* START SUPPLIED MATERIAL *

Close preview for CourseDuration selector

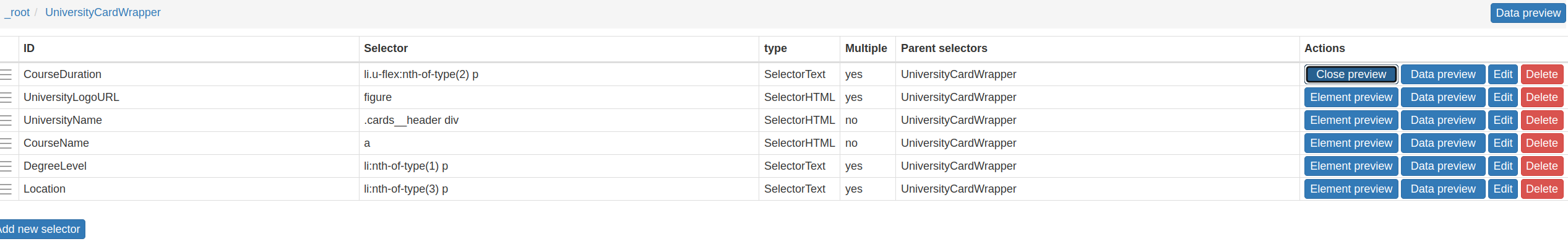pyautogui.click(x=1351, y=74)
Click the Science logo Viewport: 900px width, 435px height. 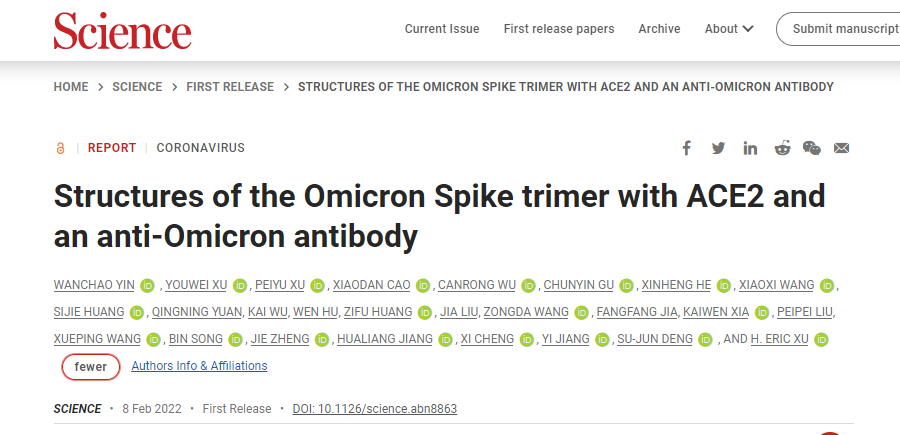122,31
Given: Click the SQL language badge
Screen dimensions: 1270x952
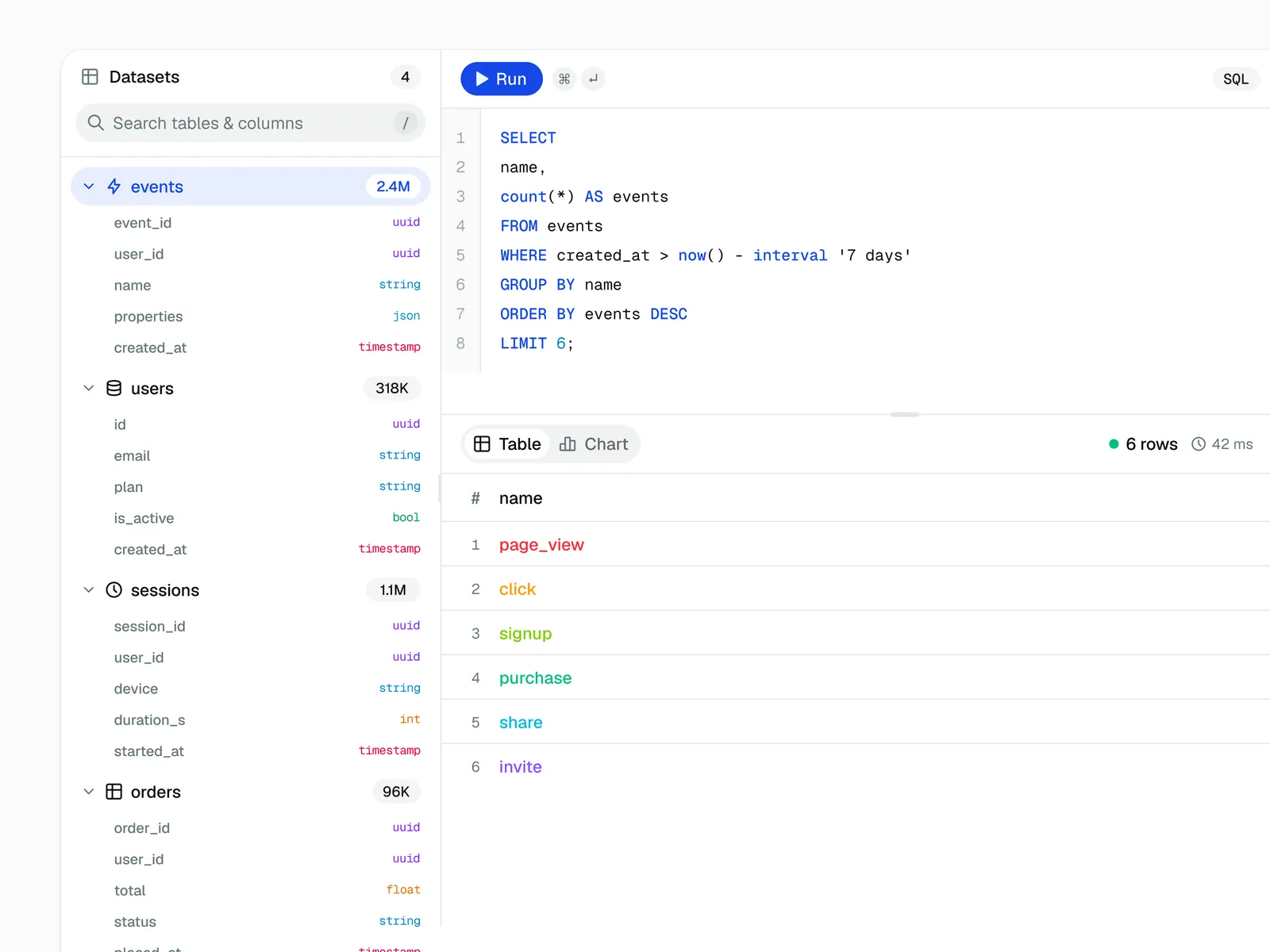Looking at the screenshot, I should coord(1236,79).
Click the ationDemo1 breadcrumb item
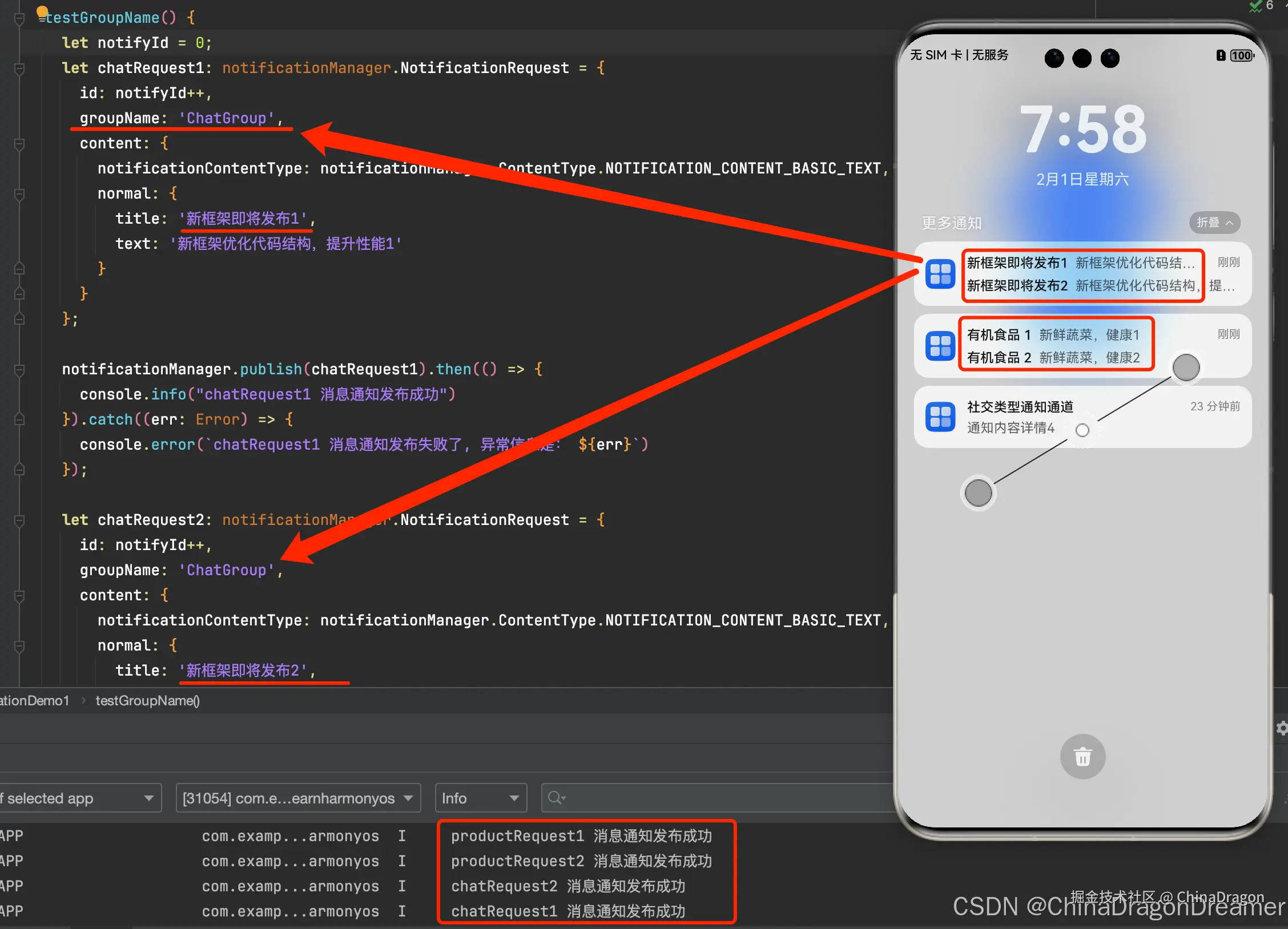This screenshot has width=1288, height=929. tap(34, 701)
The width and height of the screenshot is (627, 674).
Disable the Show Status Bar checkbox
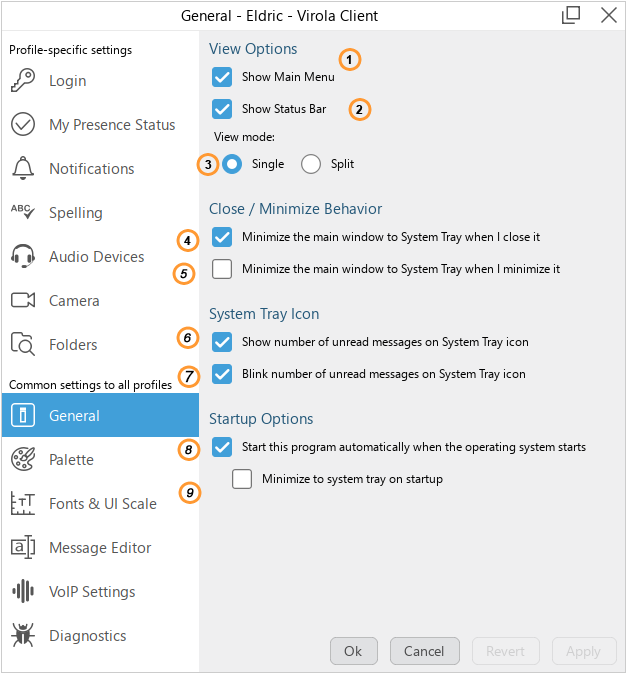[x=222, y=109]
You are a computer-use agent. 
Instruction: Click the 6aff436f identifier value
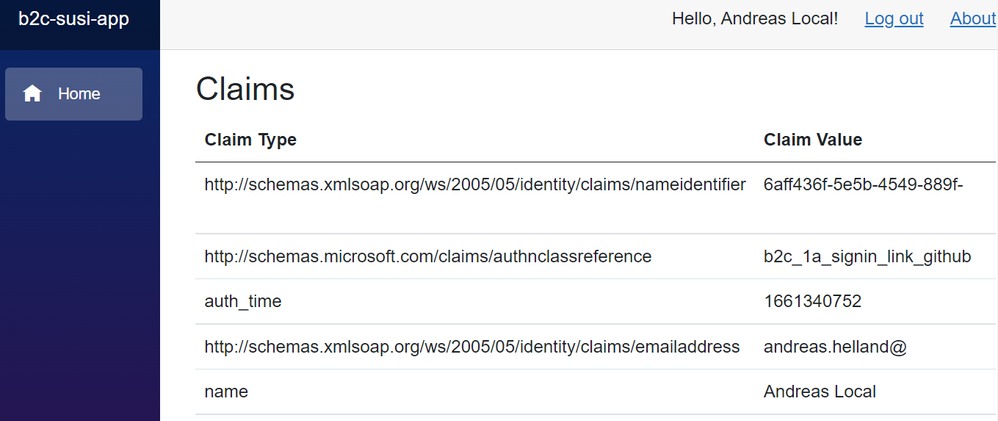pos(862,185)
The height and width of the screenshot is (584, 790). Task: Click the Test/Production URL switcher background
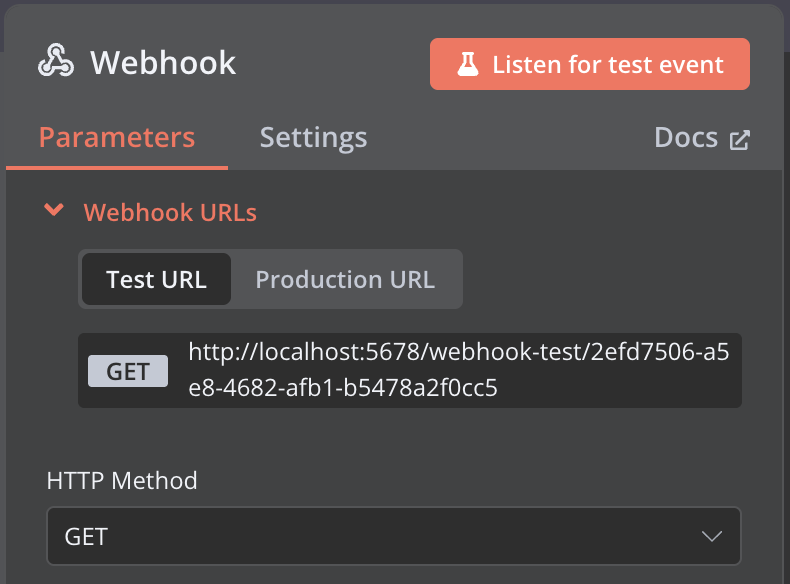(271, 279)
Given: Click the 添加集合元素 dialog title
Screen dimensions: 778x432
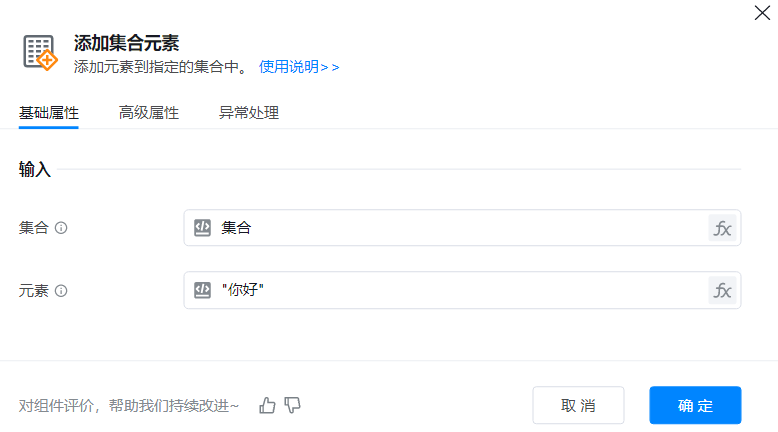Looking at the screenshot, I should [126, 42].
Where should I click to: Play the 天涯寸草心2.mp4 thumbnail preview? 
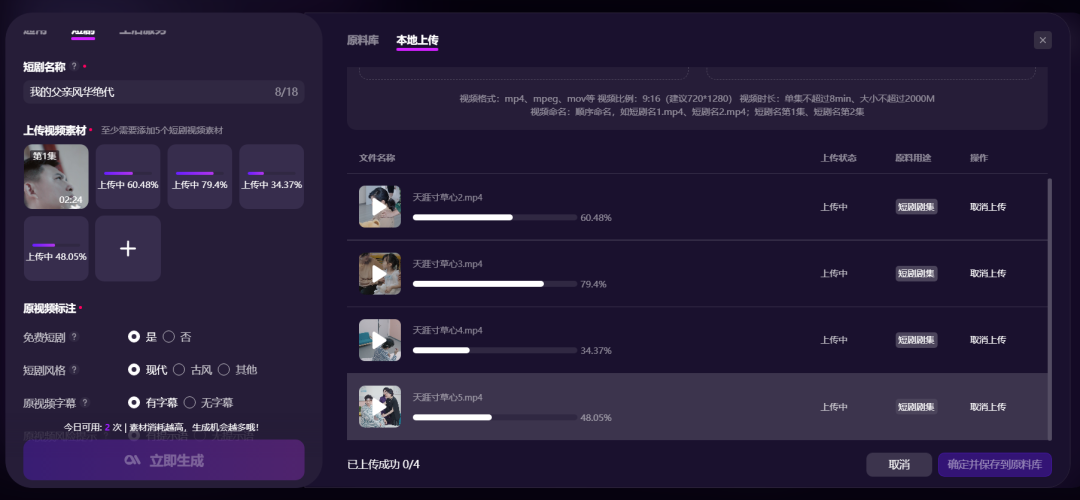coord(380,207)
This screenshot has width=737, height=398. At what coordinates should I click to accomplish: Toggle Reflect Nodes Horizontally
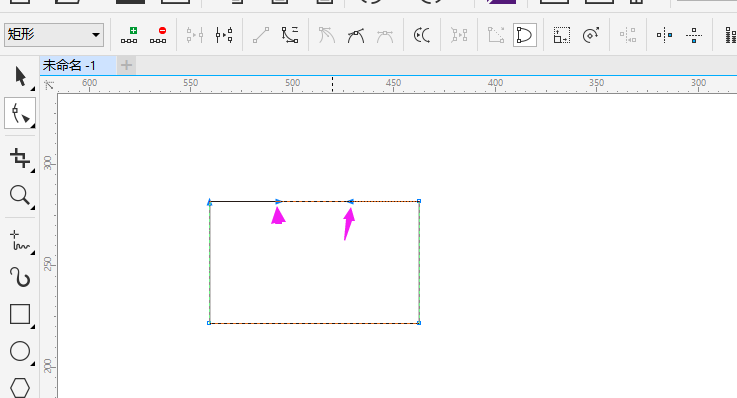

* END SUPPLIED MATERIAL *

▶ _WRITTEN EXERCISE_:
Update the material from the line containing "The height and" through the end of the material by changing "dialog title" to "window title" and leaving everything else as it is. Omit the pictures from your answer.

▶ _SOLUTION TO THIS PROBLEM_:
The height and width of the screenshot is (584, 790). Task: Click the Test/Production URL switcher background
(271, 279)
Given: Click the 添加集合元素 window title
Screen dimensions: 778x432
Looking at the screenshot, I should [126, 42].
Where should I click to: Play the 天涯寸草心2.mp4 thumbnail preview? 
coord(380,207)
This screenshot has width=737, height=398. At what coordinates should I click to accomplish: Toggle Reflect Nodes Horizontally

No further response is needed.